Marcos Ki Hyung Lee (Work Log)

From edegan.com
Revision as of 17:30, 22 June 2018 by Marcoslee (talk | contribs)
Jump to navigation Jump to search

Summer 2018

2018-06-22:

Plans for today: try to fix dataset.

Found more errors in matched dataset. Synthetic firms variables seem to be wrong, as there are negative numbers and lots of missings.

Also, variables form matched firms like number of people, doctors, etc, and city name, are missing seemingly at random.

Egan walked me through the SQL code that generates de matched dataset. We made a more precise count of coinvestors. Before, we were double counting funds. Now, if a PortCo had only one VC fund investment, numcoinvestor == 0.

Looking into the syntethic variables problem, the main problem is on the variables synsumprevsameindu100 synsumprevsameindu20 synsumprevsameindu synsumprevsamesector synnumprevportcos syntotsameindu100 syntotsameindu20 syntotsameindu syntotsamesector.

They basically count the number of PortCos VCs invested that were in the same industry code as them, before meeting the current matched POrtCo (synsum*) and over all time (syntot*). So they are integers and tot >= sum. However, for the synthetic firm ones, they are mostly -1 on the sum ones, and missing on tot ones.

Looking at the code that generates these synthetic, there seems to be a problem when joining and subtracting one to the sum of dummies where A.code100 = B.code100 for example. Can't figure out how to correct it yet.

2018-06-21:

Plans for today: get a full understanding of dataset and variables, start making some summary statistics.

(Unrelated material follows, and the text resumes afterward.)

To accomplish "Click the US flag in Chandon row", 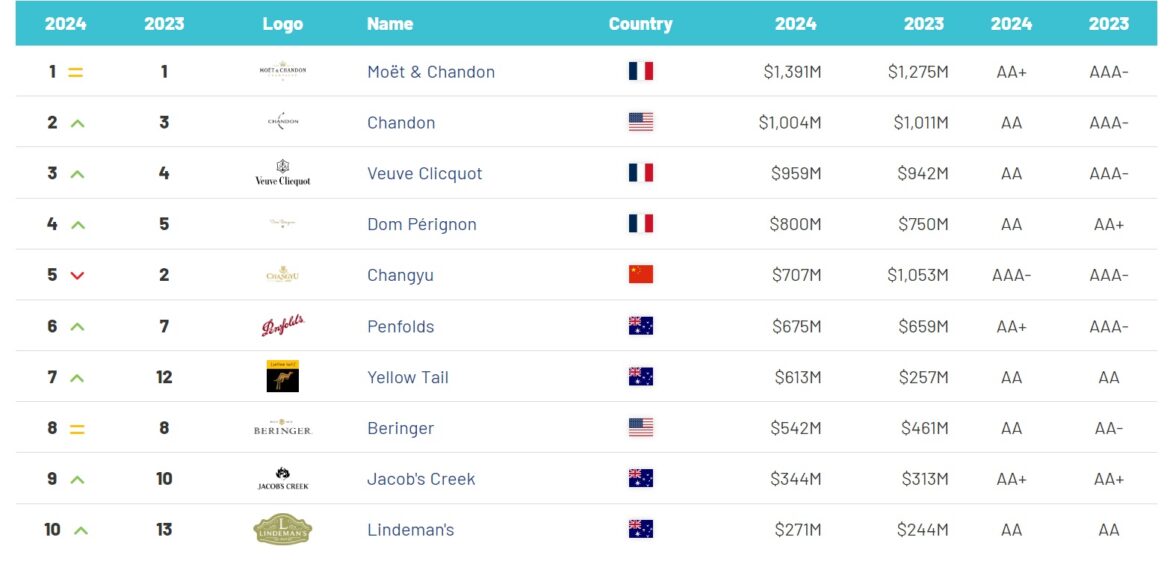I will click(640, 122).
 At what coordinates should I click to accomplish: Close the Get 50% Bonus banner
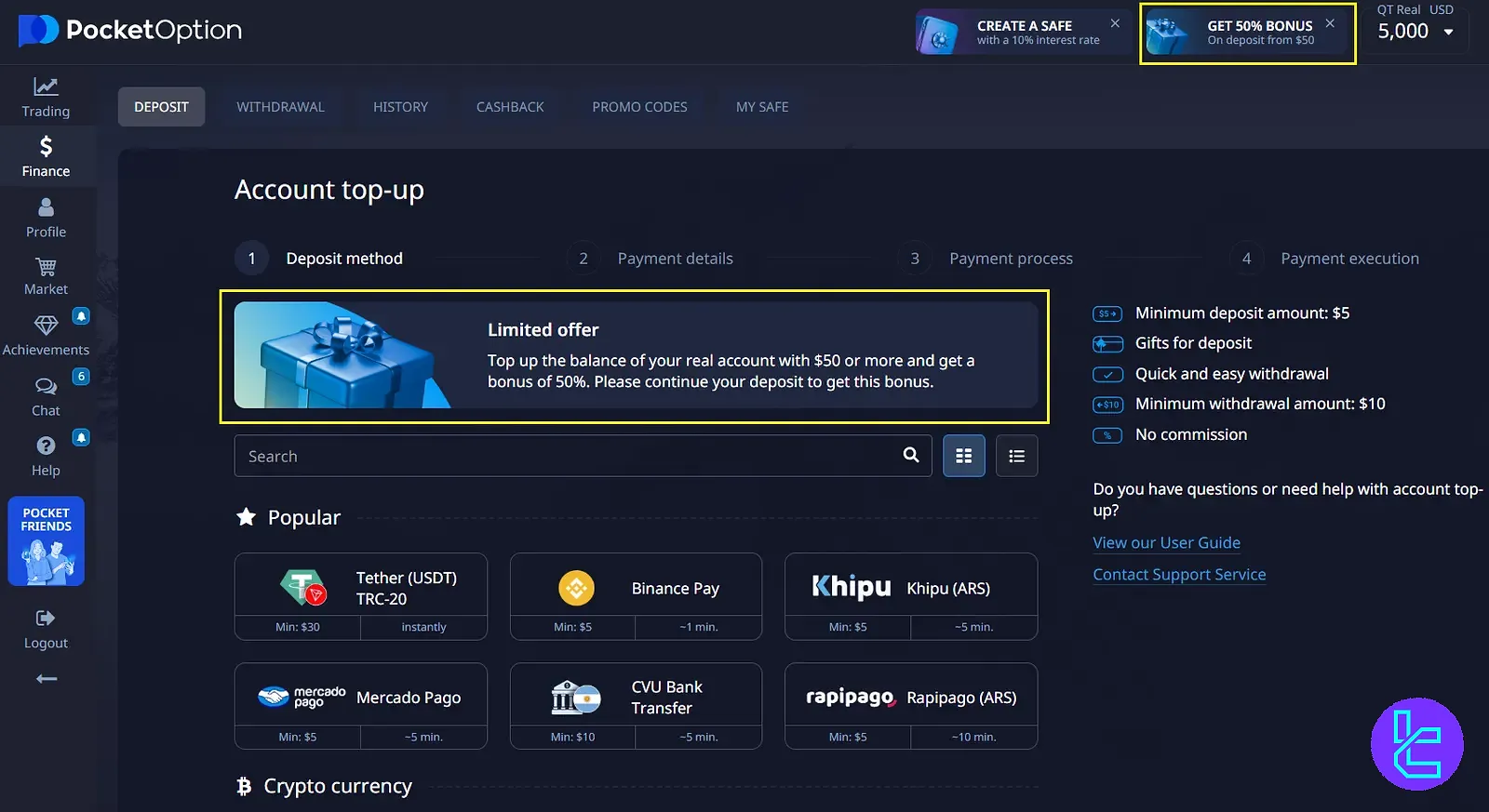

Inspected matched dataset and found inconsistencies on invesmentment amounts of VCs in PortCos. Talked to Egan about this, we will check it out carefully on the source SQL code tomorrow.

Made summary statistics of firm variables. There does not seem to be inconsistencies on that.

2018-06-20: Created folder at "E:\McNair\Projects\MatchingEntrepsToVC\Stata\", imported files into Stata, and made master dofile.